Мы все наблюдали, как он поджарился. Начальник, его ближайшие люди, человек из департамента исправительных учреждений, тюремный врач, семьи погибших девочек. Все прошло по книге. Единственное, что меня смутило — это запах смерти, который так и не исчез с одежды, что я носил в тот день.
А на следующее утро, когда мы пришли на работу, я снова увидел эти белки глаз, сверкающие в темноте камеры. «Доброе утро, господа», — сказал он, как и каждое утро, своим тихим, хриплым голосом.
Признаюсь, я все выронил, отступил назад, как испуганный ребенок. «Ты… ты же должен быть…»
«Не понимаю, о чем вы, сэр», — сказал он, подойдя ближе, как будто хотел просверлить меня взглядом. Его голос прозвучал с оттенком разочарования. «Вы обещали, что вчера будет конец, но не пришли за мной. Я ждал всю ночь. Почему вы солгали?»
Я и Тафт переглянулись. У нас обоих был один и тот же вопрос на уме. Если Гласс был жив, то кого мы вчера отвезли в морг?
«Господи Иисусе». Тафт содрогнулся, открыв покрывало трупа, и отступил. «Это Билли».
Я посмотрел, хотя знал, что не должен был. До конца жизни меня будет преследовать образ моего друга, лежащего на спине с открытым ртом и мутными глазами, полными ужаса.
Общественность так и не узнала правды. Официальной версией было, что у Билли случился сердечный приступ. Внутри же этот случай стал величайшим скандалом. Худший случай некомпетентности и халатности в истории, так его назвали. Нас с Тафтом выгнали, и нас бы тоже привлекли к ответственности, но это бы означало признать, что все это произошло.

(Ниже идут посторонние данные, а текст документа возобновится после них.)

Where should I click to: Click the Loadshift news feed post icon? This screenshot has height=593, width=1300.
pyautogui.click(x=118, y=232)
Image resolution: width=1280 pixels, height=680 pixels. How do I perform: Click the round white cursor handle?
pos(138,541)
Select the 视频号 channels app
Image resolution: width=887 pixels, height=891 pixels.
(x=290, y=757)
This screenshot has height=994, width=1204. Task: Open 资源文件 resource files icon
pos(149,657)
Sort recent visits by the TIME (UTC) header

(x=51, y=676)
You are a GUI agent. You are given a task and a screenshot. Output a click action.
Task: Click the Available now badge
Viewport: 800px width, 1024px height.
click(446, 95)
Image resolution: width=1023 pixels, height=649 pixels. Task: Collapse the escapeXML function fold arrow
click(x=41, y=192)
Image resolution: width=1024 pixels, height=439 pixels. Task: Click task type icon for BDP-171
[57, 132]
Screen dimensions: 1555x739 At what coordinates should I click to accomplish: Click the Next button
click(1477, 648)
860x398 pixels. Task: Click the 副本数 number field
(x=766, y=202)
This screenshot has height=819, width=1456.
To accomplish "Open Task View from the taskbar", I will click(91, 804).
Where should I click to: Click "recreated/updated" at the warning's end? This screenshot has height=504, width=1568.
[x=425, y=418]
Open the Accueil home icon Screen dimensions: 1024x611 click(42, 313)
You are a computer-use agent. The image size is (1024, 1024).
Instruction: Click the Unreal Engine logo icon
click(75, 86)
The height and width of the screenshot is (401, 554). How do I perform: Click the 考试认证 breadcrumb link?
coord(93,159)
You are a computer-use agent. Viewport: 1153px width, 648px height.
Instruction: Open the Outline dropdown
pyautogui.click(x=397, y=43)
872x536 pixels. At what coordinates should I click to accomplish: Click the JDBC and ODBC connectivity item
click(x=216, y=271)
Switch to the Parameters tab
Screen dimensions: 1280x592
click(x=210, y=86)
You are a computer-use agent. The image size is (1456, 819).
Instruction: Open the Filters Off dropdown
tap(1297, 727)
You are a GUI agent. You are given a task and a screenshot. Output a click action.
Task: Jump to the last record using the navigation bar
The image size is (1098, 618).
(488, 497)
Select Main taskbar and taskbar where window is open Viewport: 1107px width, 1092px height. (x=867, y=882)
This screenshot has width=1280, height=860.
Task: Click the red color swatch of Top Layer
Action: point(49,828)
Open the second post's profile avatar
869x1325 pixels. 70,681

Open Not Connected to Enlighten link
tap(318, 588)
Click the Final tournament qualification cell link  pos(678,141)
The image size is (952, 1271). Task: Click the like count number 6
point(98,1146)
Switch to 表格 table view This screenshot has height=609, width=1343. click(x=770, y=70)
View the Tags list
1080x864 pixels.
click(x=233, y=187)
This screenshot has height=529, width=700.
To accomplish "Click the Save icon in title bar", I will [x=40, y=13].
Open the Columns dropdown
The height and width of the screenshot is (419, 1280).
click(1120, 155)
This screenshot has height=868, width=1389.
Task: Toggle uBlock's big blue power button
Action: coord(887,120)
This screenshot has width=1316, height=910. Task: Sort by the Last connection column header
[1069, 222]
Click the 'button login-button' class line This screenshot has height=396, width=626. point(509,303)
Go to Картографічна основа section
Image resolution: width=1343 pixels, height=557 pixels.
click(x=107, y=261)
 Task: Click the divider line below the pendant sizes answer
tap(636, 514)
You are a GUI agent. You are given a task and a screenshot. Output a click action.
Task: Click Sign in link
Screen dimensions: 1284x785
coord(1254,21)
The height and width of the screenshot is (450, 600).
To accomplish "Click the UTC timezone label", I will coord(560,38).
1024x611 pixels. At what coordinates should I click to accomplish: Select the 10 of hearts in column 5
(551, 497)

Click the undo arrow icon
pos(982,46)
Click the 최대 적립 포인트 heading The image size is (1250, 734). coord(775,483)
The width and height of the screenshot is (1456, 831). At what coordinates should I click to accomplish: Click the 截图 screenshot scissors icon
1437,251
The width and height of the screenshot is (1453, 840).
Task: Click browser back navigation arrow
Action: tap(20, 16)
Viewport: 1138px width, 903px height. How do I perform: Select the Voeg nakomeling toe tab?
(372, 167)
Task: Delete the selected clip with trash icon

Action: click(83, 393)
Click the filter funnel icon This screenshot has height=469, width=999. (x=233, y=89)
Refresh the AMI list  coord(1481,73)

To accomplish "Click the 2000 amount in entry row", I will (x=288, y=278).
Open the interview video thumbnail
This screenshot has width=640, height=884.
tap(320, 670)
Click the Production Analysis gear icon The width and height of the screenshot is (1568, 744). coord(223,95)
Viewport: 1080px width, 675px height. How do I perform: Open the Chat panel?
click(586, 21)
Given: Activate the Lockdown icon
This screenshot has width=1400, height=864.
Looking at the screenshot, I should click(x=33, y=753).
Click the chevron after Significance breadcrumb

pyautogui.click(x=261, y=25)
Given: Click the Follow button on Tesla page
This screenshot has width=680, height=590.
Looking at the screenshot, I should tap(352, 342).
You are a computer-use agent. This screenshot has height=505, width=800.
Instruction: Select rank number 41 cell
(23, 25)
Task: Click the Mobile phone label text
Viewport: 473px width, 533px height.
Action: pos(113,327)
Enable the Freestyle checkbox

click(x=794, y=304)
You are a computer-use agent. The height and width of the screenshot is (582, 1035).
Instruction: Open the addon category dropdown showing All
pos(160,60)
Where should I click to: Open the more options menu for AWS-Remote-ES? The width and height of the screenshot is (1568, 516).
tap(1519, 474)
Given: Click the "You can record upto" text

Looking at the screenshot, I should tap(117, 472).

Я никак не мог понять, как среди десятков свидетелей никто не заметил, что на стул усаживали охранника, а не заключенного? Это было настолько абсурдно, что я не мог в это поверить. Гласс был в том стуле. Я был уверен в этом, как никогда.
Несколько месяцев спустя я заметил, что по всему городу на миг отключилось электричество. Это произошло быстро, и я не придал этому значения. До того момента, пока на следующее утро мне не позвонили. «Мы попытались казнить Джозефа Гласса во второй раз вчера вечером», — сказал голос. И после долгой паузы, когда голос вновь заговорил, я почувствовал в нем беспокойство. «И… это не сработало».
Я моргнул. «Как это — не сработало?»
Наступила долгая тишина. «Лучше вам увидеть это своими глазами».
Так мы с Тафтом снова вернулись на работу.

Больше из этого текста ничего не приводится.